Laser Technology and Micro-Engraving
Thanks to micro-engraved radial lines on both the obverse and reverse sides, the Silver and Gold Maple Leafs are among the most sophisticated coins in the world. The radial lines make the bullion extremely difficult to replicate, and therefore almost impossible to counterfeit. Every die used to produce the Gold and Silver Maple Leaf coins is laser micro-engraved with an anti-counterfeiting security mark — a textured maple leaf. Using digital non-destructive activation (DNA) technology, the scanning and registration process captures images encrypted with a string of code. Then the Bullion DNA process stores each code in the Royal Canadian Mint’s secure database.
If you are looking to buy Gold or buy Silver, the Canadian Mint has a history of inventive, state-of-the-art coin production. Their attention to detail and security has earned the RCM many award-winning coins and notable firsts. All told, the Royal Canadian Mint is one of the most innovative mints in the world. Some of the Royal Canadian Mint’s notable achievements include:
- First colored coin
- First hologram coin
- First irregular-shaped (square) coin
- First 5 oz .9999 fine Silver coin
- First coin colored using plasma technology
- First million-dollar face-value .99999 pure Gold coin
The Canadian Mint also offers storage services. The Royal Canadian Mint allows branded Precious Metals owned by businesses to be vaulted in the Ottawa and Winnipeg mints in addition to 15 other locations across Canada, the United States and Asia.
The Canadian Mint originally refined Gold by electrolysis in its assay department. This complex electrochemical process proved to be time-consuming and, as early as 1915, the Mint introduced a new chlorination process. Originally developed in Australia, chlorination reduced processing times and enabled the Royal Canadian Mint to increase its refining capacity. Today, they use both processes for optimal results.
Numismatic Coin Production
The Royal Canadian Mint consistently produces coins recognized as the pinnacle of commitment to the highest standards of minting. Many collectors consider each coin to be an individual, unique work of art. Coins are produced either by automatic or manual presses. These two types of presses serve different, but equally important purposes:
Automatic presses - Mainly used to strike coins made of non-Precious Metals like nickel or copper, automatic presses occasionally strike more precious pieces. In an automatic machine, the dies will strike an average of 2,000-5,000 hits before they are changed.
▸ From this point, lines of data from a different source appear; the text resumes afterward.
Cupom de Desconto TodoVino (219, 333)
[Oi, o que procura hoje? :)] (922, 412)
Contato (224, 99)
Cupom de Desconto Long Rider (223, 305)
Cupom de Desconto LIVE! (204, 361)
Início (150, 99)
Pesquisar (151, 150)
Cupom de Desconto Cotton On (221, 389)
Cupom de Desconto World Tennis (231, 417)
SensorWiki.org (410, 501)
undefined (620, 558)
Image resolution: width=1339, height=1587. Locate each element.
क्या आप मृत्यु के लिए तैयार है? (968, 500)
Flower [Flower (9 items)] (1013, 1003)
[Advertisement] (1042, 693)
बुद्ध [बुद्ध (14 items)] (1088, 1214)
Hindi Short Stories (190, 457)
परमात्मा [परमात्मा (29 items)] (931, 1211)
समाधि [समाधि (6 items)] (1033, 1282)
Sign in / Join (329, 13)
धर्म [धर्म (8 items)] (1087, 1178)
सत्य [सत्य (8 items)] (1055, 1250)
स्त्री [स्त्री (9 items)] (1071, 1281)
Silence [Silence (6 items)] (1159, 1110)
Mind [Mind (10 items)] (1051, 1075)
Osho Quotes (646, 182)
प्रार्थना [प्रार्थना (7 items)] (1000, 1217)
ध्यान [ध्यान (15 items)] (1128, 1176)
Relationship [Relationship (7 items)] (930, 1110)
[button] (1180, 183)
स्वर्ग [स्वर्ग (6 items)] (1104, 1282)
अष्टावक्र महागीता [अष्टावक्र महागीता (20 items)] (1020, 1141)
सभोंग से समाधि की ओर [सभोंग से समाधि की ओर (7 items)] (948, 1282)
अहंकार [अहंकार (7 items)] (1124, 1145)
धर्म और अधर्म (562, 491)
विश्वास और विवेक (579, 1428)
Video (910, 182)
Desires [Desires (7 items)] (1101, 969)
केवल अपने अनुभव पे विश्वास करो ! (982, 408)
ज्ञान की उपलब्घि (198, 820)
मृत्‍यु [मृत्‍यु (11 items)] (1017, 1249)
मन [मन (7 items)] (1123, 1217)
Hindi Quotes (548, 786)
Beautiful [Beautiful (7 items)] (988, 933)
Manual presses - Used to strike Precious Metal blanks to create collector or numismatic coins, most proof coins are struck twice or even three times by manual presses. Tool steel dies, placed inside each press, are used to imprint the desired design on the coin's surfaces.
Circulated Coin Production
While the Ottawa Mint produces most of the Royal Canadian Mint’s collector coins, the Winnipeg Mint oversees its currency coinage. It houses some of the industry’s most technologically advanced processes and equipment. The Winnipeg Mint can produce up to 15 million plated coins each day for Canadian and foreign circulation.